[OSM-legal-talk] Question about copyrighted hiking routes in France

Steve Bennett stevagewp at gmail.com
Fri Feb 22 03:11:41 GMT 2013


On Thu, Feb 21, 2013 at 11:22 PM, Pieren <pieren3 at gmail.com> wrote:
> First issue : it is the hiking route names themselves. For all of them
> created by the FFRP, the names are registered trademarks and cannot be
> used without permission (see question below). Second issue : the
> routes themselves are copyrighted.

Hi Pieren,
  I am also not a lawyer, but here's my two cents. First, it would be
really said if we lost the GR routes. I recently hiked about half of
the GR20, using the OSM route of course. So I don't think we should
give up easily - they're so valuable.

On the trademark front, it should be easy to establish if they have a
genuine complaint. If they do, I think we can change the names without
losing too much - even if had to call them "French hiking route 20" or
something.

> Second issue : it is maybe a more specific French issue here because
> the "routes" themselves can be copyrighted when they are considered as
> "original work". A famous case confirmed this with the IGN (publishing
> the FFRP maps) sueing a guidebook editor [5] and confirmed by the
> highest court in France (1ere chambre de la cour de cassation de
> Paris, decision of 30 june 1998 [8]. I don't know if this is the same
> in other countries but a significant part of the OSM community in
> France would consider deleting the FFRP hiking routes completely (and
> not only the trademarks mentionned in Q1).

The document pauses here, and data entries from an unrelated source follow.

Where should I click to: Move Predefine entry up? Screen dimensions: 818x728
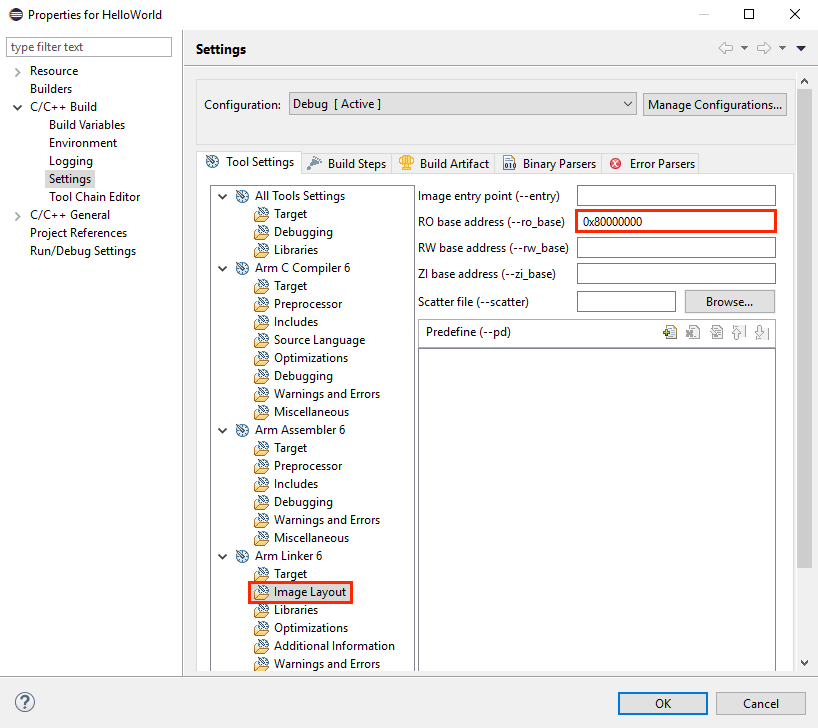click(x=738, y=332)
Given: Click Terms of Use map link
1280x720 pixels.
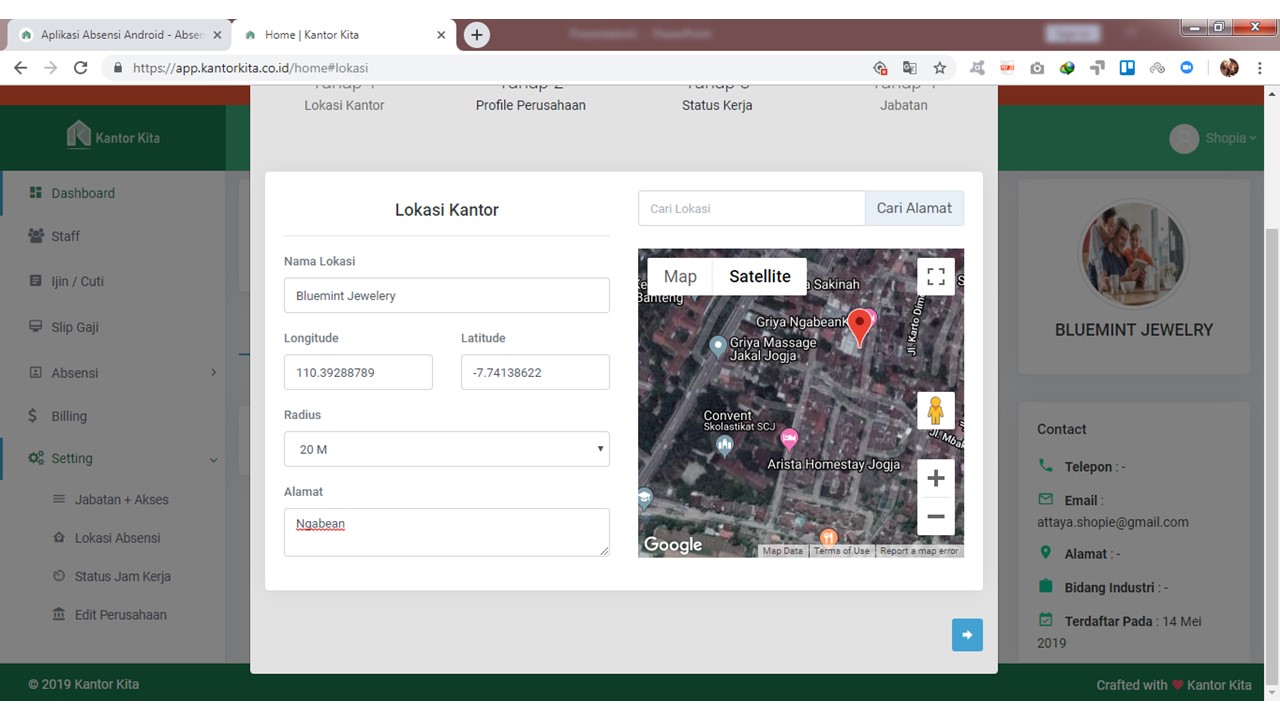Looking at the screenshot, I should point(841,551).
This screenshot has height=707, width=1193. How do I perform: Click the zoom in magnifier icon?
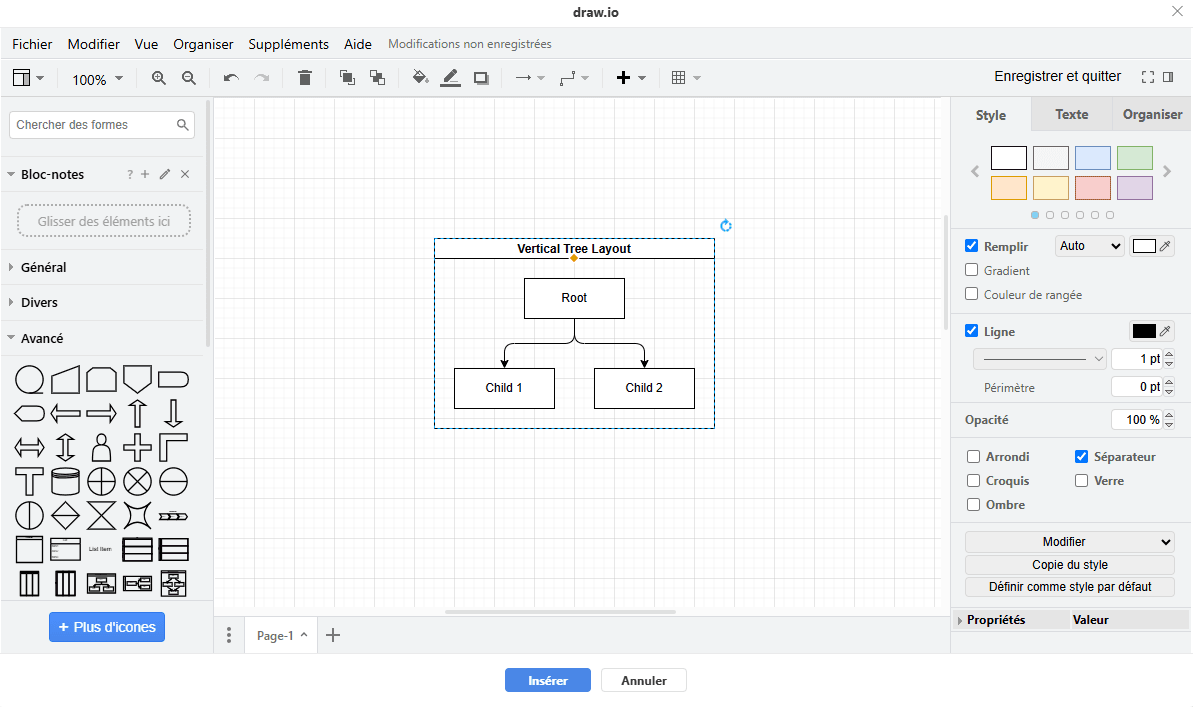[x=158, y=78]
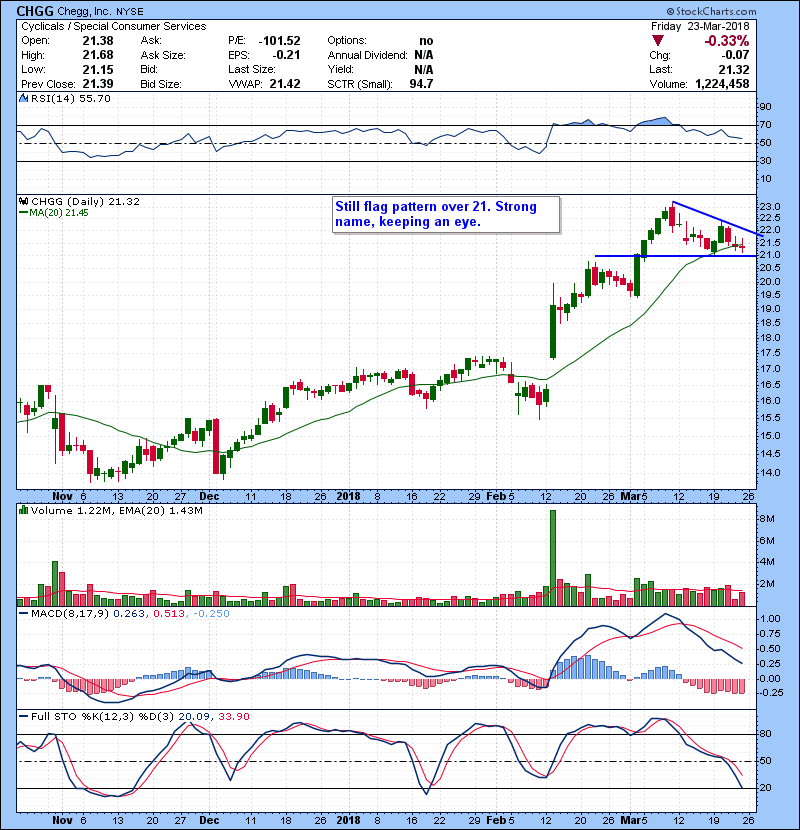Click the CHGG (Daily) candlestick legend icon
The width and height of the screenshot is (800, 830).
22,202
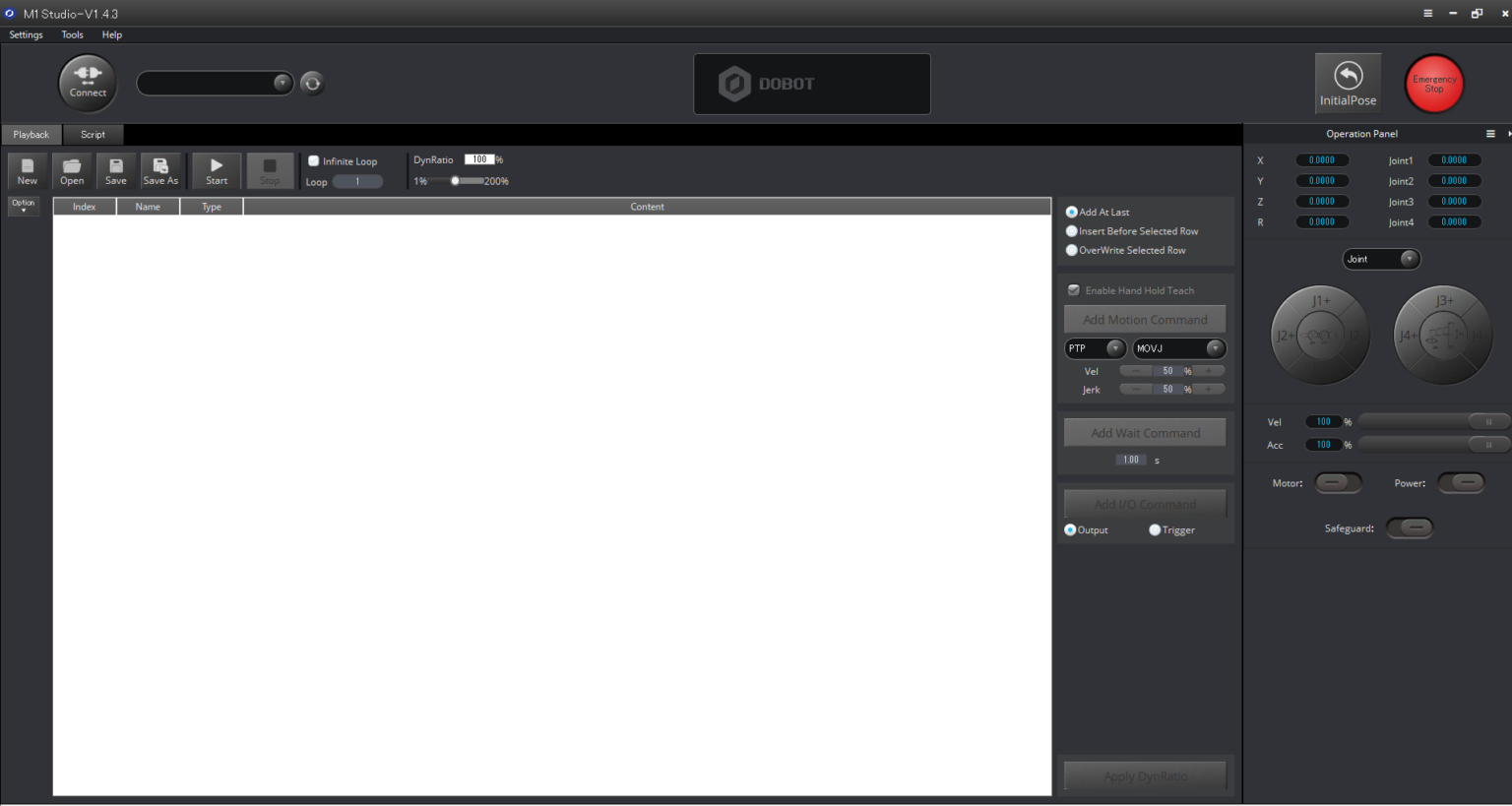Open a saved playback file
1512x806 pixels.
pyautogui.click(x=72, y=171)
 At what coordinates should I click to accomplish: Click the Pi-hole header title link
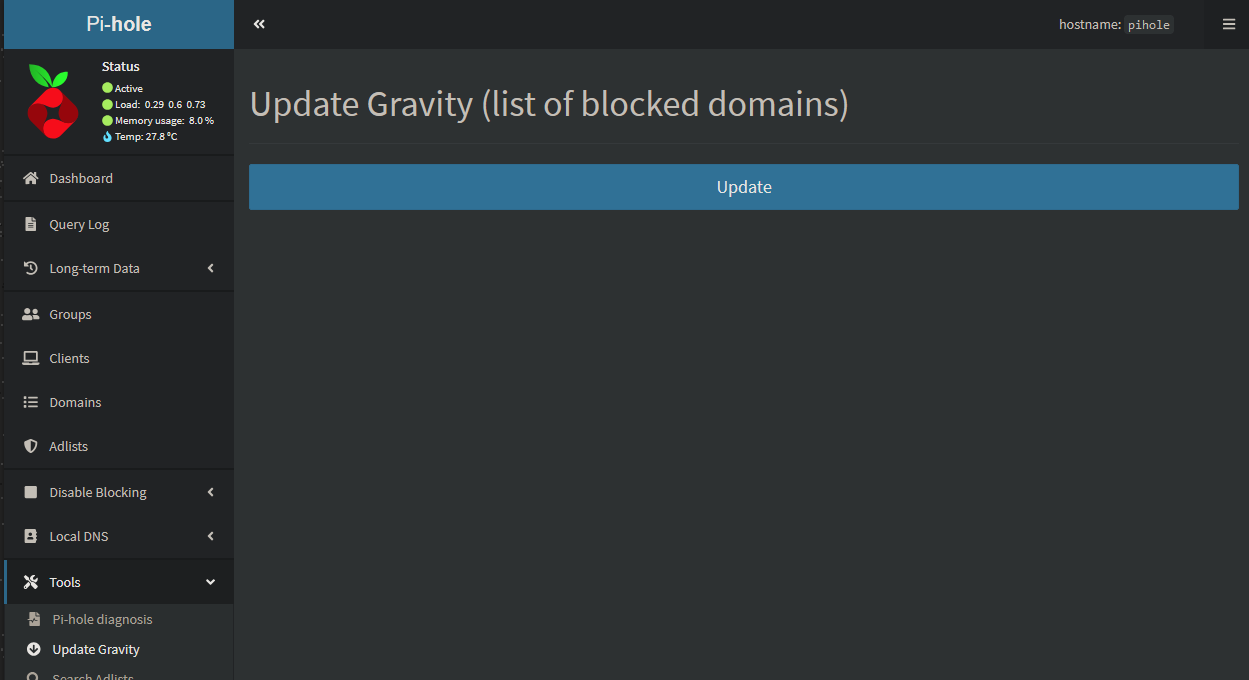(x=118, y=24)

On what basis do they claim ownership of the routes, exactly? As I
understand it, many of these routes link up lots of little trails that
had been around for decades. How did copyright get transferred from
the people who created the trails to the FFRP? Or do they claim
ownership only over new sections? Or only over a particular
representation?

Are they aware that all the data has been created independently, by
surveying the trail - not by actually copying their data?

I wonder where the exact line would be drawn - what if we didn't have
"routes", but just the trails marked. But then, how would you label
such a trail - often they have no other name other than the GR number,
plus the name of the next landmark.

Presumably someone has sought French legal advice? What was it?